A substance popular with athletes looking to build muscle mass is showing potential for preventing osteoporosis, a disease that costs the health-care system in Canada almost a billion dollars a year, and that figure is expected to continue to grow as the population ages.

By Colleen MacPherson

Through various studies with adults over 50 years of age, Phil Chilibeck, a professor in the College of Kinesiology, has been researching the effects of exercise in combination with the nutritional supplement creatine to determine how to best prevent osteoporosis.

"Creatine has been used for about 20 years," explained Chilibeck. "Because it supplies energy to muscle cells, it is typically used by athletes in strength sports to help build muscle mass (but) some studies showed that bone cells also used creatine for energy and bone formation, making them more active.
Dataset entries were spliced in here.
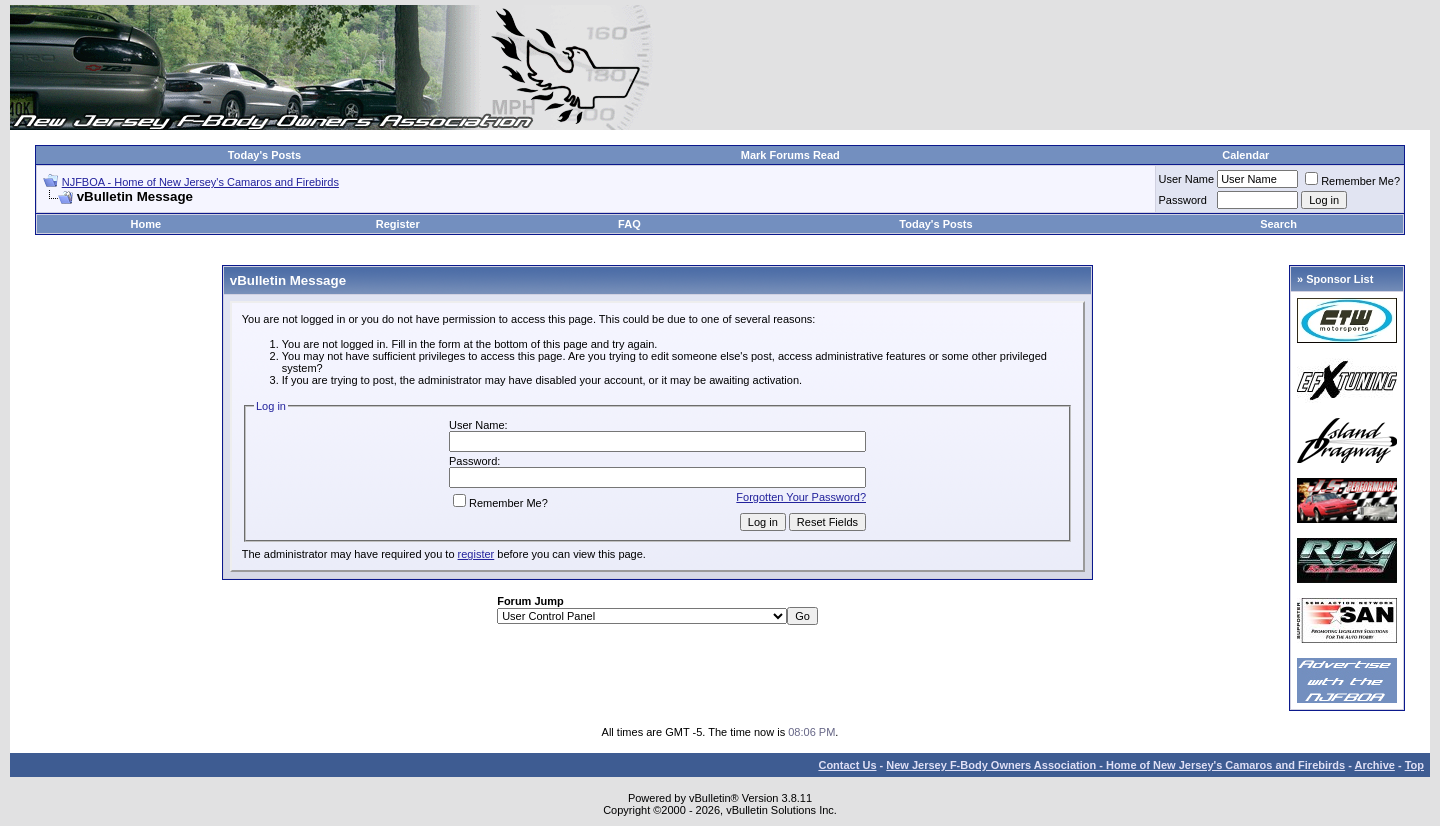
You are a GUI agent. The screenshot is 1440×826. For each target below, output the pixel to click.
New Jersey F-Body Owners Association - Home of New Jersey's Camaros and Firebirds (1115, 765)
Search (1278, 224)
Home (145, 224)
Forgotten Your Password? (801, 497)
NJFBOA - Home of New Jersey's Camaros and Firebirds (200, 182)
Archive (1375, 765)
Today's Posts (264, 155)
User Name (1187, 179)
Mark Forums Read (790, 155)
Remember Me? (1352, 181)
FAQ (629, 224)
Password (1183, 200)
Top (1414, 765)
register (476, 554)
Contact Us (847, 765)
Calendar (1245, 155)
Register (398, 224)
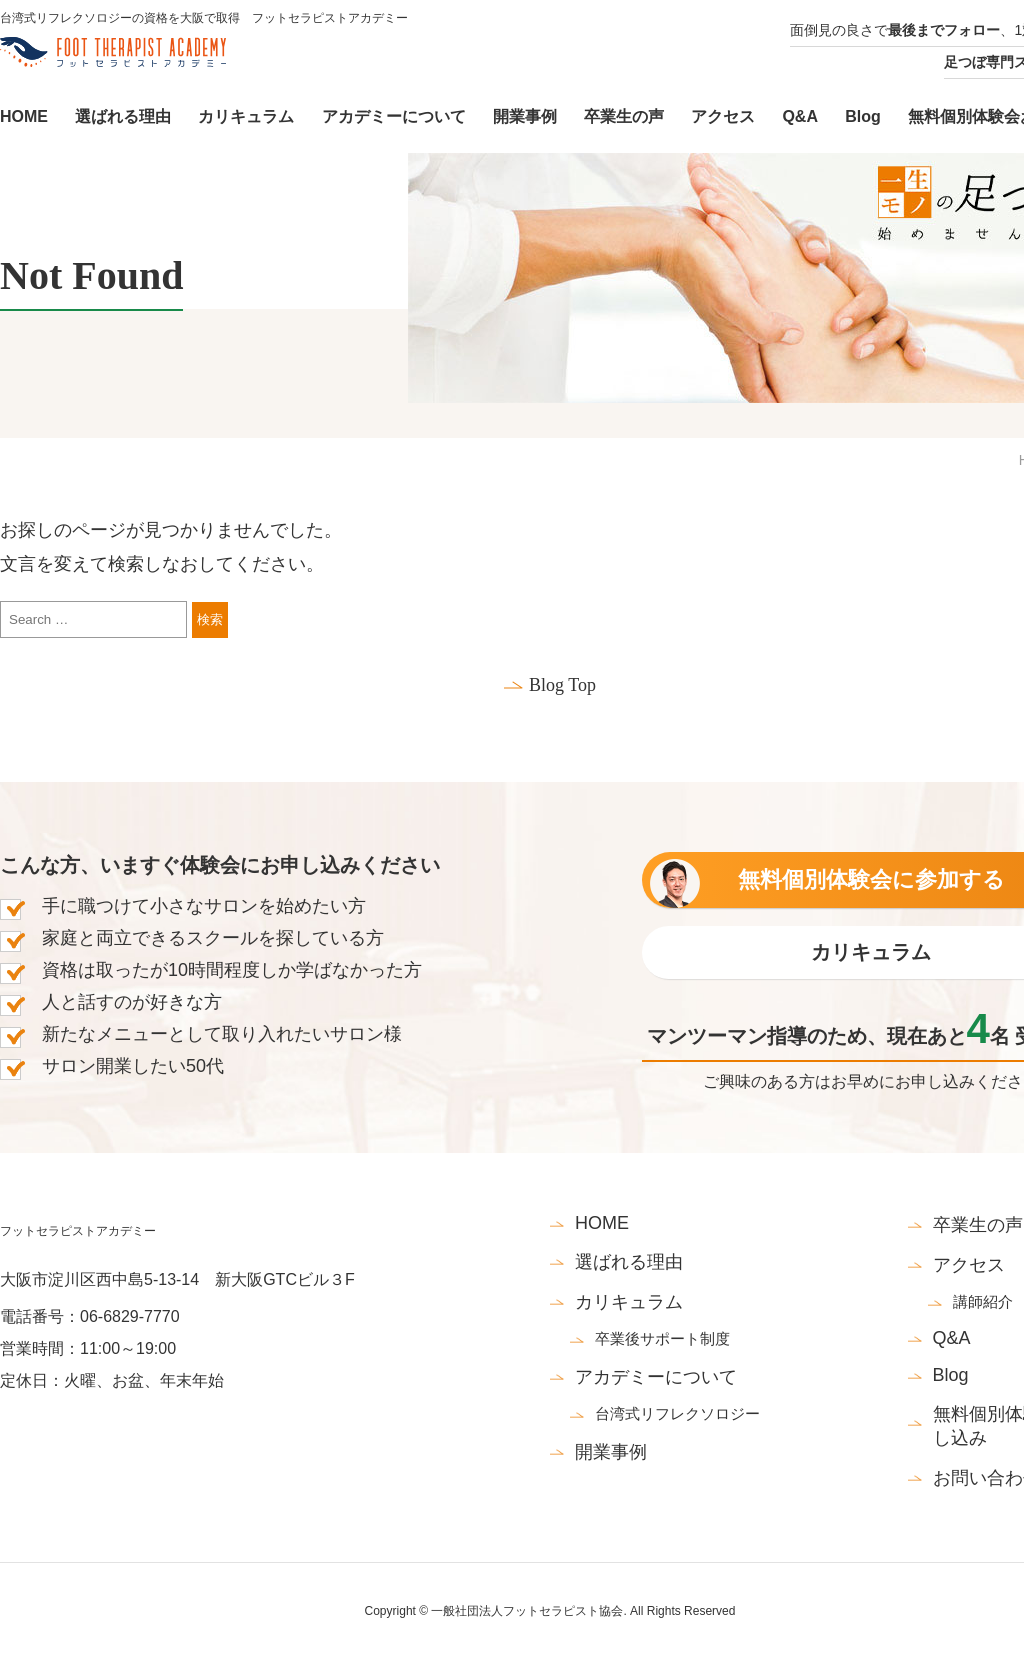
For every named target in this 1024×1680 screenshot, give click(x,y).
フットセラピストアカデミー (78, 1231)
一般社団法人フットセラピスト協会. (528, 1611)
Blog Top (562, 685)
We thought we could determine that effect."

Initially, Chilibeck ran a 10-12 week study that involved men over the age of 60. "We put participants in a weight training program, with half on a placebo and the other half on creatine," he explained. "What we found was that in addition to helping with muscle mass and strength, certain markers in urine samples indicated that those on creatine also had less bone deterioration."

Chilibeck and his team decided to expand the study to include men and women over 50. Participants in this study are taking part in the same exercise program over the course of a year, with half taking creatine and the other half on a placebo.

In addition to tracking muscle properties, a piece of imaging equipment called a bone densitometer is helping the researchers measure hip and lumbar bone properties such as density and geometry, said Chilibeck. Funding from the Canada Foundation for Innovation allowed the team to acquire software that enables the bone densitometer to better evaluate bone properties at the hip site.

"Because of the number of osteoporosis-related fractures, this is important research," he said. "A surprising number of people fracture their hips after the age of 50—about one in three women and one in five men will have a fracture related to having osteoporosis. Between surgery and recovery, a fractured hip is quite traumatic, and the associated costs are substantial. While women have a higher incidence rate, men generally do worse in recovery. Some even die from complications; it's a serious problem with older people."

The hypothesis the team hopes to prove is that "while both groups will benefit from exercise in terms of bone geometry, the creatine group will have an added benefit in terms of increased bone density. We definitely know that exercise and weight training are good for the bones, but traditionally have had only small effects on density. We are trying to add a nutritional supplement to see if there is additional effect on bone density, which is a predictor of osteoporosis. Hopefully we will have another weapon against osteoporosis."